Copy the interview excerpt about horses that aren't performing well, reproducing the whole text without any changes.

_Source extract_.
━━━━━━━━━━━━━━━━━━━━

MIss-Piggy-moi-03-672x319 DR:  One of the things that makes you unique as a rider in my experience is that you’re one of two people that I can immediately think of in my career that, when a horse isn’t jumping well, or isn’t responding the way that you think he should, your first thought is that you’re doing something wrong.  My observation of most people is that when faced with similar circumstances, they think that there is something wrong with the horse.  So, understanding that, there have probably been many times in the 20 or so years that we’ve worked together where you thought something might be wrong with the horse, but you never called me.  And that’s fine, but the question is, in your off-the-cuff estimate, how many times do you think that when you encounter a horse that’s not performing up to your expectations, the problem was something in tack or training or riding, and how many times do you think that there really ended up being something wrong with the horse?

RS:  I would say 50:50.  Maybe more towards not being the horse.  I always try to do my own evaluation of the horse before I call you, for multiple reasons.  First, I don’t want to spend that money.  Nothing personal.

DR:  No offense taken (smiling)!

Money to burnRS:  Second, and what goes along with that, is that I’ve always believed that my clients’ money should be treated the way that I would treat my money.  I don’t want to give my prize money away.  When a horse earns prize money, I want that money to go towards the horse, and towards his expenses, and towards his future.  If you’re spending $3,000 per month on “high performance” veterinary care, that’s a lot of pressure to win to make that up, when you add that in to all of the other expenses.

━━━━━━━━━━━━━━━━━━━━

_Supplied information_.
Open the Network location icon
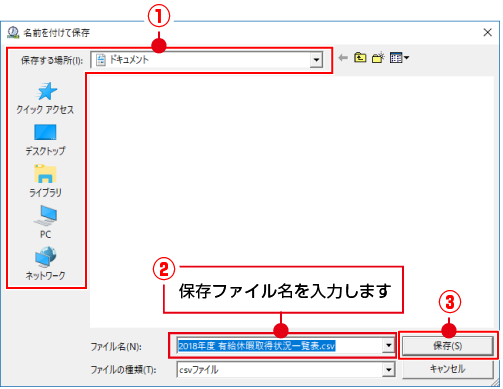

━━━━━━━━━━━━━━━━━━━━

_Exercise response_.
MIss-Piggy-moi-03-672x319 DR:  One of the things that makes you unique as a rider in my experience is that you’re one of two people that I can immediately think of in my career that, when a horse isn’t jumping well, or isn’t responding the way that you think he should, your first thought is that you’re doing something wrong.  My observation of most people is that when faced with similar circumstances, they think that there is something wrong with the horse.  So, understanding that, there have probably been many times in the 20 or so years that we’ve worked together where you thought something might be wrong with the horse, but you never called me.  And that’s fine, but the question is, in your off-the-cuff estimate, how many times do you think that when you encounter a horse that’s not performing up to your expectations, the problem was something in tack or training or riding, and how many times do you think that there really ended up being something wrong with the horse?

RS:  I would say 50:50.  Maybe more towards not being the horse.  I always try to do my own evaluation of the horse before I call you, for multiple reasons.  First, I don’t want to spend that money.  Nothing personal.

DR:  No offense taken (smiling)!

Money to burnRS:  Second, and what goes along with that, is that I’ve always believed that my clients’ money should be treated the way that I would treat my money.  I don’t want to give my prize money away.  When a horse earns prize money, I want that money to go towards the horse, and towards his expenses, and towards his future.  If you’re spending $3,000 per month on “high performance” veterinary care, that’s a lot of pressure to win to make that up, when you add that in to all of the other expenses.